Instructions to follow
Without the images, print every line of the material below exactly as given.

[Dataset content]

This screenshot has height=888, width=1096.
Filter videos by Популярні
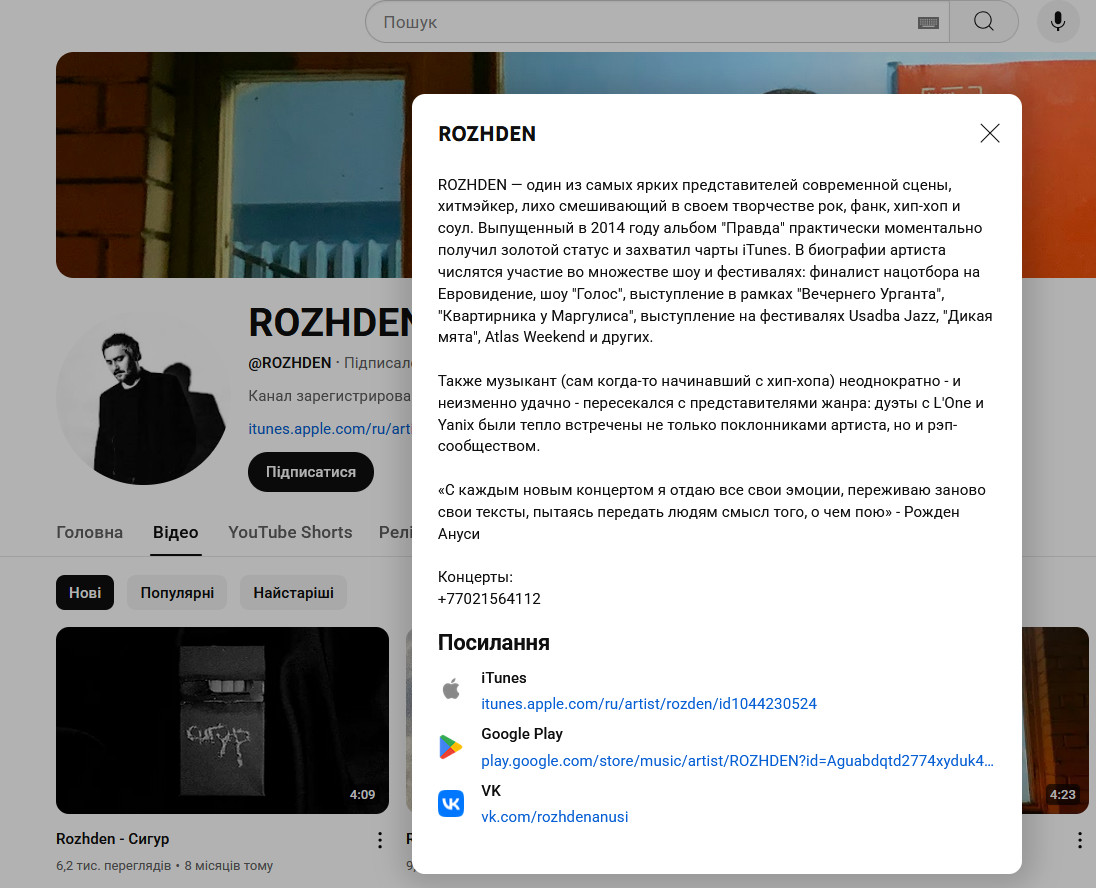point(177,593)
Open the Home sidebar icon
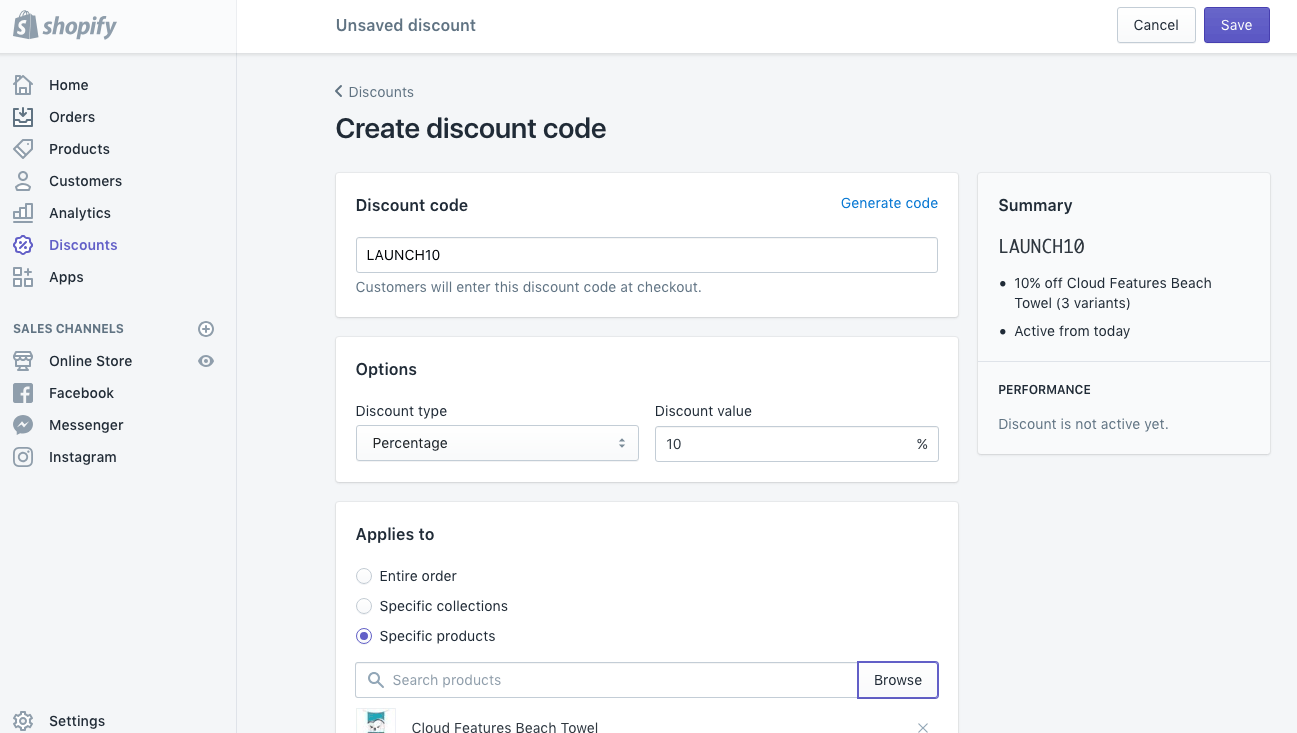This screenshot has height=733, width=1297. point(23,84)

[/Dataset content]

Finished task
This screenshot has height=888, width=1096.
Filter videos by Популярні
point(177,593)
Open the Home sidebar icon
This screenshot has height=733, width=1297. point(23,84)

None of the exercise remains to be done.